DIRECTIONS:
Please report how many lines in the records below contain the word "computer", giving only that number.

DATASET RECORDS:

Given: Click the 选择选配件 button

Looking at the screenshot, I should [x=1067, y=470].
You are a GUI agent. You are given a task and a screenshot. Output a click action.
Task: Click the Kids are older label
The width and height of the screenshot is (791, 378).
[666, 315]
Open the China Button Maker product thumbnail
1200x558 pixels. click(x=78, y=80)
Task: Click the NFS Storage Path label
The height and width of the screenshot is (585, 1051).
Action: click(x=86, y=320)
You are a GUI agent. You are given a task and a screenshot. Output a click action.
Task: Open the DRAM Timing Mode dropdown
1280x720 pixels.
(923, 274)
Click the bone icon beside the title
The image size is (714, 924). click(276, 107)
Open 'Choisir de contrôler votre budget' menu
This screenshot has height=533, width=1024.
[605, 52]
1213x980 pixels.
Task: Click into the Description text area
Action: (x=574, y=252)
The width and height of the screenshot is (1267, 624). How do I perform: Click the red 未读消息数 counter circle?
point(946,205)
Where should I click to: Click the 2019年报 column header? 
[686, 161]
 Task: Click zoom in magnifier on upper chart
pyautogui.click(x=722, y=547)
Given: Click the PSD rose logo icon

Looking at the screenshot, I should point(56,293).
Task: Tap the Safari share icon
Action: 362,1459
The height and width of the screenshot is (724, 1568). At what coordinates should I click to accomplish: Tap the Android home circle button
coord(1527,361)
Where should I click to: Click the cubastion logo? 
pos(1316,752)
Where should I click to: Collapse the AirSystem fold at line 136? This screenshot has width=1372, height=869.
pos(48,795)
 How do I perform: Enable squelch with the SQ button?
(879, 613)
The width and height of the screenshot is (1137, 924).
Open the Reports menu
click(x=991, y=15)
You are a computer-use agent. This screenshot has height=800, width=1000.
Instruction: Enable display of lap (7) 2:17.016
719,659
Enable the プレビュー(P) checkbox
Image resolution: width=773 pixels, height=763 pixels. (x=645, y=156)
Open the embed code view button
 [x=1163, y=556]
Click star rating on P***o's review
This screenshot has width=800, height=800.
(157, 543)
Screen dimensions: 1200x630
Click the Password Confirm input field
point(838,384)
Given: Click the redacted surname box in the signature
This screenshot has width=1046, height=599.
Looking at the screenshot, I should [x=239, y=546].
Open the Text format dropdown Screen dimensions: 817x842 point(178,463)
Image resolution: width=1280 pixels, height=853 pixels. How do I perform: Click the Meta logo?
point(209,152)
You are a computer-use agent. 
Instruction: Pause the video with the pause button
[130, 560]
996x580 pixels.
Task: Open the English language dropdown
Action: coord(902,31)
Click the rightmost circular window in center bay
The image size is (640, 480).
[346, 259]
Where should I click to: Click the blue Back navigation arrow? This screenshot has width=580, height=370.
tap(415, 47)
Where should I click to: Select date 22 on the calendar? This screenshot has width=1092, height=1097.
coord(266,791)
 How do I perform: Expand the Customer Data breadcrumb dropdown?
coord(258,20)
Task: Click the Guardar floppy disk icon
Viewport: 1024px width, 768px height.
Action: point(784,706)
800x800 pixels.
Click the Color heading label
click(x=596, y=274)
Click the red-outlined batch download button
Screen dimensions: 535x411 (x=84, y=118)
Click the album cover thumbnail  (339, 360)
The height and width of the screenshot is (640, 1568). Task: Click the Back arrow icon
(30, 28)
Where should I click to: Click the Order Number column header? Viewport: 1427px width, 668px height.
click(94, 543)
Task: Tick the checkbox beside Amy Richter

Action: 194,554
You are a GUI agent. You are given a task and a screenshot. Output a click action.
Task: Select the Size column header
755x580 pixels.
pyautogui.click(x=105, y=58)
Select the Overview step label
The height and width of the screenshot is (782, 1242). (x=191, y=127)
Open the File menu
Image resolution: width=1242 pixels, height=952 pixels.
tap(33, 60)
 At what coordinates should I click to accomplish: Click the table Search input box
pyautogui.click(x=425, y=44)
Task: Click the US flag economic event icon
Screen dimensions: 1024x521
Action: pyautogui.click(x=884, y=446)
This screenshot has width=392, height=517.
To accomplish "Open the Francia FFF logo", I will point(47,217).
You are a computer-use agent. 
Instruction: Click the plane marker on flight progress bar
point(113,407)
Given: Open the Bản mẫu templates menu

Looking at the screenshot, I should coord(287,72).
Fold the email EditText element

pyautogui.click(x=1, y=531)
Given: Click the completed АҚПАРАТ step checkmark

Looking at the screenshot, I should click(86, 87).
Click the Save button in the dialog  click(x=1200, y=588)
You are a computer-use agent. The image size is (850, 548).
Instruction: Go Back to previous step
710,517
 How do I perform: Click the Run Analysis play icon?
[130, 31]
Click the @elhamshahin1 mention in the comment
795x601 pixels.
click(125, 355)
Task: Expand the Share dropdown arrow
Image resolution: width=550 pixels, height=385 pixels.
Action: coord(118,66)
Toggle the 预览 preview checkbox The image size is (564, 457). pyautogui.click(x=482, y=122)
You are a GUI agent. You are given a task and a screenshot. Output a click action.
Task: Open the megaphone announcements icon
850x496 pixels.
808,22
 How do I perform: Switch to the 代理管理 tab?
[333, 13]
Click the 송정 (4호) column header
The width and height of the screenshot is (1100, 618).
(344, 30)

REPLY:
4